→ Stored records
........

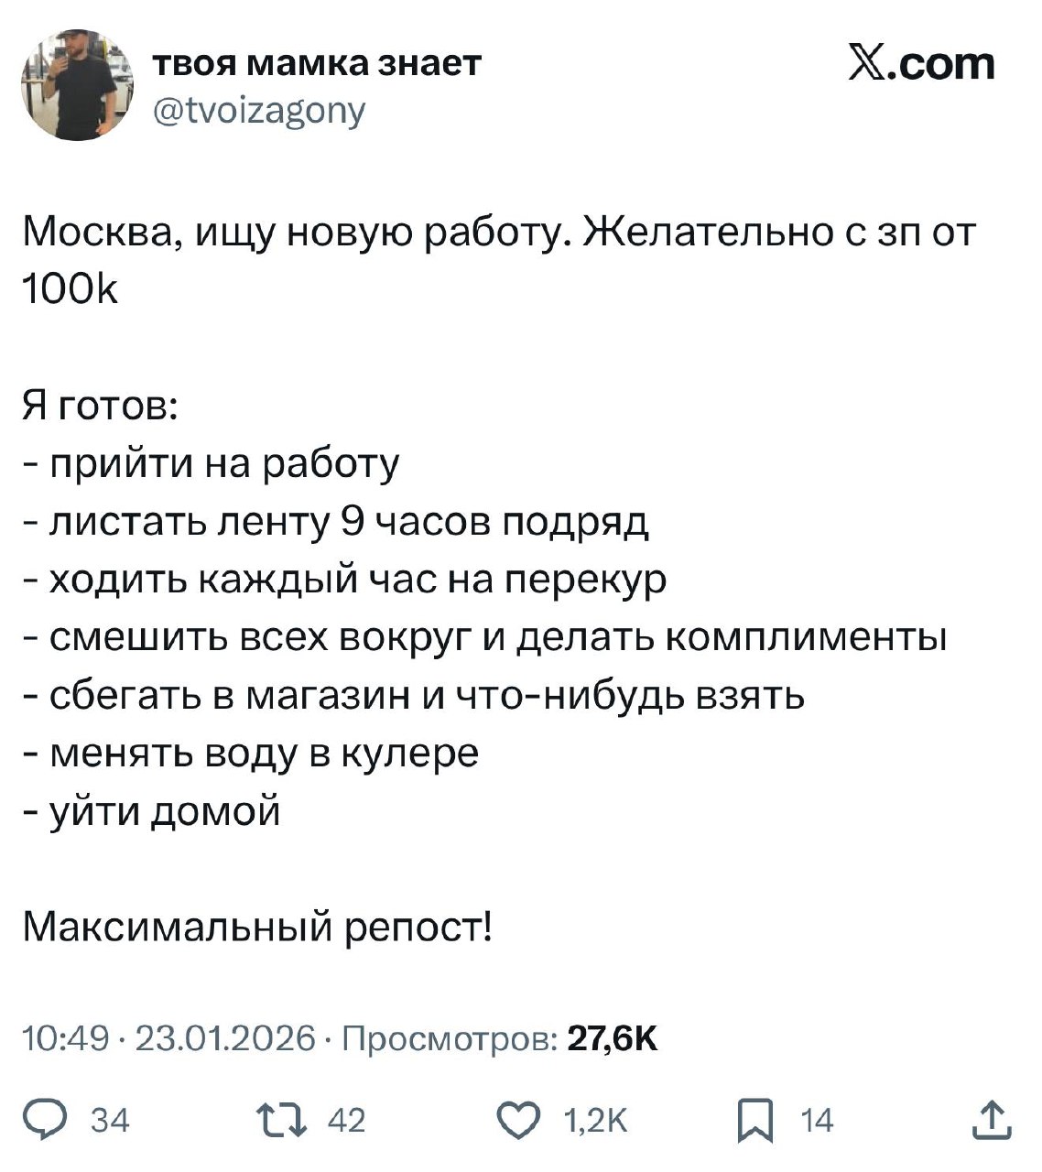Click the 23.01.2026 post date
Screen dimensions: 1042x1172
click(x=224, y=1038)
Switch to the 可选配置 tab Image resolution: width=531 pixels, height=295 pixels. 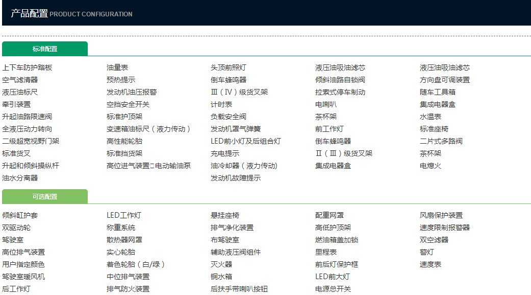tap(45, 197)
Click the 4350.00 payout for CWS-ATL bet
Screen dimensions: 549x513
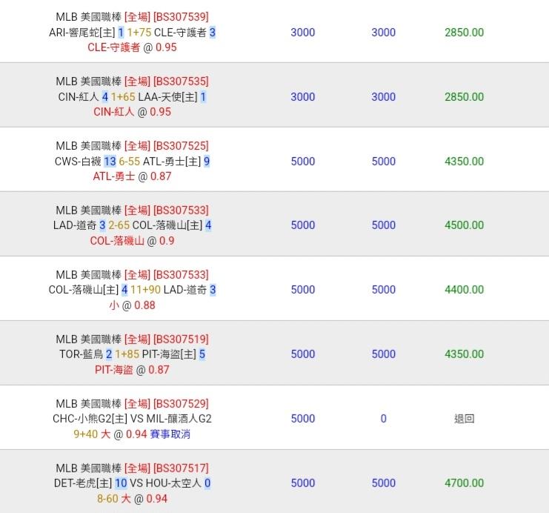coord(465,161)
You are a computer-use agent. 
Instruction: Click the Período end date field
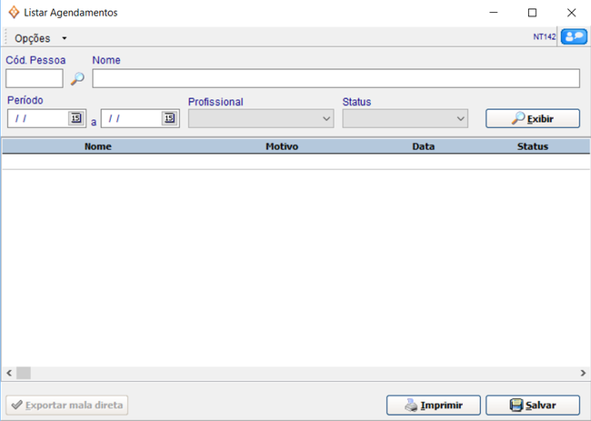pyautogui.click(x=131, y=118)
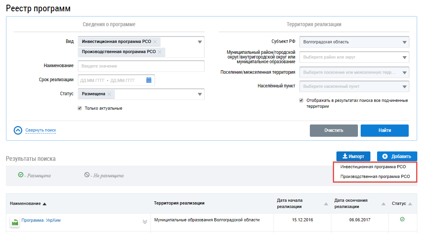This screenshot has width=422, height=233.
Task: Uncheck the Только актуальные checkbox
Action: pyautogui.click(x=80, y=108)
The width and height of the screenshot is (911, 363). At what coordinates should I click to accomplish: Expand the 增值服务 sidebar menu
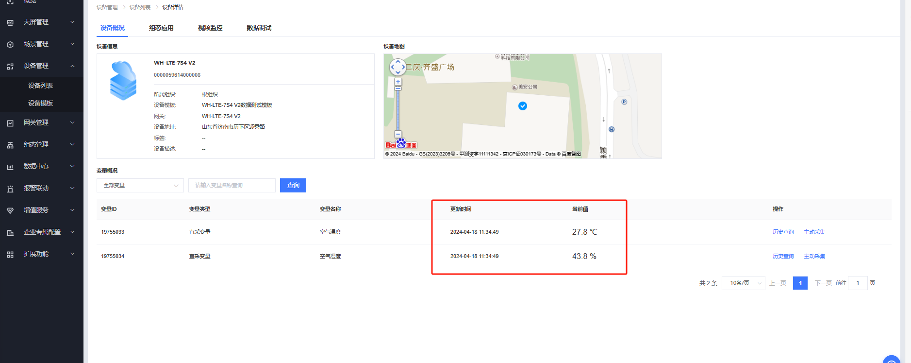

........

→ Problem details
Repeat word for word the lines starting at the one with "You are a computer-use agent." and ending at the final line of the records above, both included; no pictures.

→ Solution for this exercise
You are a computer-use agent. 
Instruction: Click the Período end date field
pyautogui.click(x=131, y=118)
This screenshot has width=422, height=233.
Task: Uncheck the Только актуальные checkbox
Action: pyautogui.click(x=80, y=108)
The width and height of the screenshot is (911, 363). At what coordinates should I click to accomplish: Expand the 增值服务 sidebar menu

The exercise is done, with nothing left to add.